From early 2017, the IRS will be authorised to inform the State Department that citizens have “seriously delinquent tax debt”, the US tax agency advised on its website.
Once confirmation is received, the State Department will have the ability revoke the debtholder’s passport.
People who need their US passport to keep their job must pay the full balance or make an alternative payment arrangement.
No specific date for the implementation of the new policy was given.
For Americans living overseas or out of the country at the time the State Department revokes their passport, the Secretary of State may limit a passport for return travel to the US only or issue a limited passport that only permits return travel to the US.
“This latest move would likely affect American living abroad most acutely,” says deVere chief executive Nigel Green.
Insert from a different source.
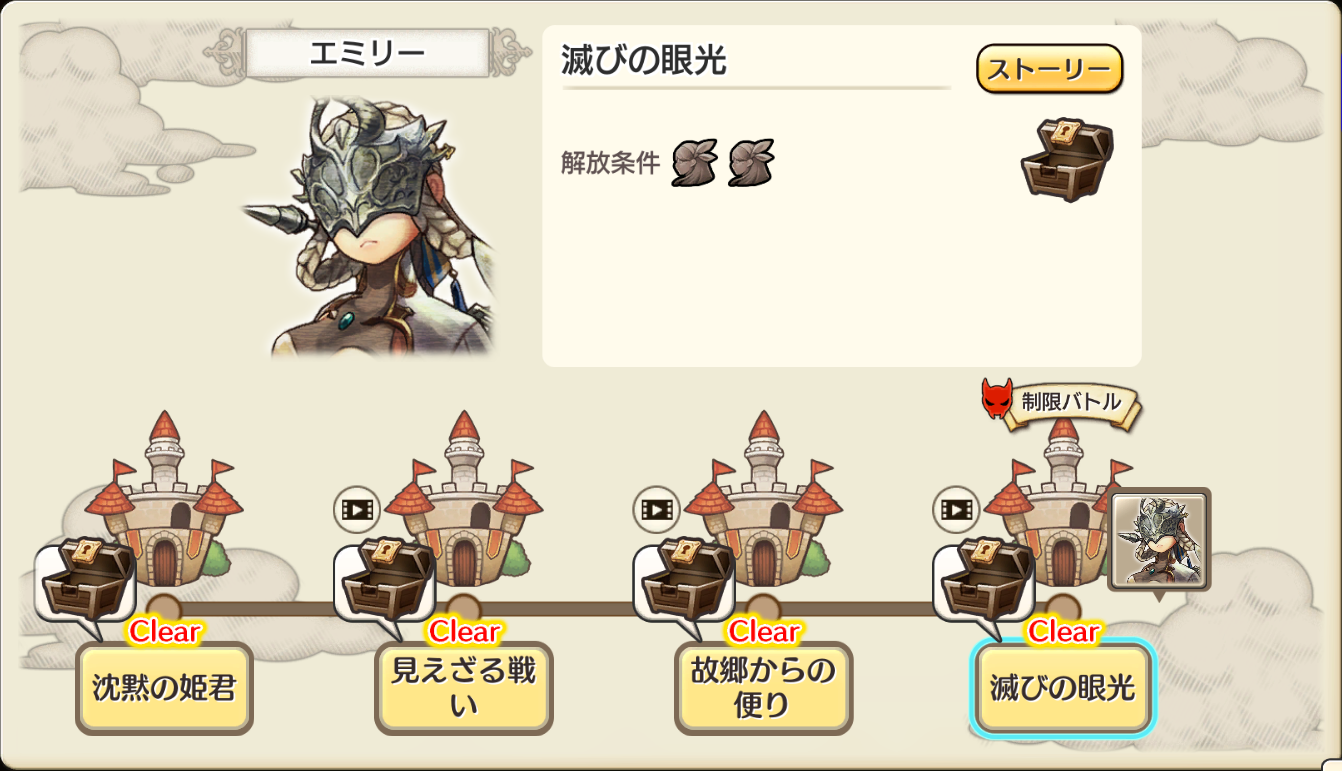The width and height of the screenshot is (1342, 771).
Task: Select the 故郷からの便り stage button
Action: 763,688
“First, because they would typically use their passports more often – not only for travel but for administrative matters, such as rental contracts, in their countries of residence.
“And second, since the worldwide rollout of the highly controversial Foreign Account Tax Compliance Act, (Fatca), in 2014, tax returns have become more complex, onerous and burdensome for US expats due to additional reporting requirements.”
Greens warning comes days after he launched a lobbying and media campaign to repeal Fatca, of which he has been a longstanding critic.
Payment of taxes
The IRS stated: “If you can’t pay the full amount you owe, you can make alternative payment arrangements such as an instalment agreement or an offer in compromise and still keep your US passport.”